» What to work on
Every line containing the word "computer" is to be copied from the data below.

________________________________________

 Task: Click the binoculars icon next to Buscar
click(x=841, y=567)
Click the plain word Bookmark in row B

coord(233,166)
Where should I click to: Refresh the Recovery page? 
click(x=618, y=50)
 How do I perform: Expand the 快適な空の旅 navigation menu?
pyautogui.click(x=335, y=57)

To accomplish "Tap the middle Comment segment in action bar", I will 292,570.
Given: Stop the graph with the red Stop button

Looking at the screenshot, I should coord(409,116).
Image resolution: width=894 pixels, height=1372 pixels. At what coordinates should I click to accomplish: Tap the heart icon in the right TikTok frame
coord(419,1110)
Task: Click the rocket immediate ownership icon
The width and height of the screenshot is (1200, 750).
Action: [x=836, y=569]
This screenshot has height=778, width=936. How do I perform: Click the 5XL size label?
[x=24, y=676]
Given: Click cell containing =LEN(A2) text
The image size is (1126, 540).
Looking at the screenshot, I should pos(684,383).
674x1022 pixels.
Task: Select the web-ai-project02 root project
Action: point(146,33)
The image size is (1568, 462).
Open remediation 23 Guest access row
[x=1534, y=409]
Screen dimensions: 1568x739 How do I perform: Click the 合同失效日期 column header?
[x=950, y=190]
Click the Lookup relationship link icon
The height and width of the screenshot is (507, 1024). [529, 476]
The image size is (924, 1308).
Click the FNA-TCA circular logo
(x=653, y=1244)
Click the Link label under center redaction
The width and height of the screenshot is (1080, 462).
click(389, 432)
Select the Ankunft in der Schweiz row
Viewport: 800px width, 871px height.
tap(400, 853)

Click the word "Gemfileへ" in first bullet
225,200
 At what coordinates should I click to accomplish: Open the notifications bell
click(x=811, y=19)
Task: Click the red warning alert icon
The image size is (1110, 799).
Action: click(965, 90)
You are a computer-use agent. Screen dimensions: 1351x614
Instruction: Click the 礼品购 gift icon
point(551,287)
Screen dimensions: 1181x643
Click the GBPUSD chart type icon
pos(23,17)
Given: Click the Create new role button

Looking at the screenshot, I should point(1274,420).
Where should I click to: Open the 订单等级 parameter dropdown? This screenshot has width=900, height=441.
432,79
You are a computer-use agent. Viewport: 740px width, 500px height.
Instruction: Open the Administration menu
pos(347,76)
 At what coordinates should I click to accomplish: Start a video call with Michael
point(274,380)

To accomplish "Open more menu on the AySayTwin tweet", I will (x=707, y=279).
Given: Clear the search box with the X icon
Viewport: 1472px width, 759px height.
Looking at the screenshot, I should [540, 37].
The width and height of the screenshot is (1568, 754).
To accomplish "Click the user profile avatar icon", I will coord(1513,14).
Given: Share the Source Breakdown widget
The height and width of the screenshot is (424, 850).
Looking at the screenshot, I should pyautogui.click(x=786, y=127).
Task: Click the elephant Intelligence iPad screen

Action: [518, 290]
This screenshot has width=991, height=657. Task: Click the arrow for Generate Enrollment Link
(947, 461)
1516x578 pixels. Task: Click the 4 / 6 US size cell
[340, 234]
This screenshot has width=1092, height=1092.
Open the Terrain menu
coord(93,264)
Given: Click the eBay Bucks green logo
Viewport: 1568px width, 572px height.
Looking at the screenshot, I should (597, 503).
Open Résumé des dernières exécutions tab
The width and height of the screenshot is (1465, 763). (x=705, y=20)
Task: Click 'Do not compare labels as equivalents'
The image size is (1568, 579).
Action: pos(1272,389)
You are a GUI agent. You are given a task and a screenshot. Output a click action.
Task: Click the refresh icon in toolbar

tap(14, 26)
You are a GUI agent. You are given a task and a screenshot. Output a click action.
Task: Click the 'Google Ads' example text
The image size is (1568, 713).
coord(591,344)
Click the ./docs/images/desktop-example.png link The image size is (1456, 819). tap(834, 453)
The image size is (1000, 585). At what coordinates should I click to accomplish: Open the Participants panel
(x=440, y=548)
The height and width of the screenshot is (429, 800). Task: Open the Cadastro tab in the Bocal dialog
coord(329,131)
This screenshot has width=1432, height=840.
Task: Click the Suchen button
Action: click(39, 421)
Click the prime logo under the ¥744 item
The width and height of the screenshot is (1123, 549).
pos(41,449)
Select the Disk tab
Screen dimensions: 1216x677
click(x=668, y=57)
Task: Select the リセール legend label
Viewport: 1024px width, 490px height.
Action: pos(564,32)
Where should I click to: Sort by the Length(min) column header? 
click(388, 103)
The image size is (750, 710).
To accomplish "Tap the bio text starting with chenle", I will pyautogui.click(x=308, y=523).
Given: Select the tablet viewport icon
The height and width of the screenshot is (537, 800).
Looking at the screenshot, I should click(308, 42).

________________________________________

» Exercise output
You are a computer-use agent. Screen dimensions: 1351x614
You are a computer-use agent. Viewport: 740px width, 500px height.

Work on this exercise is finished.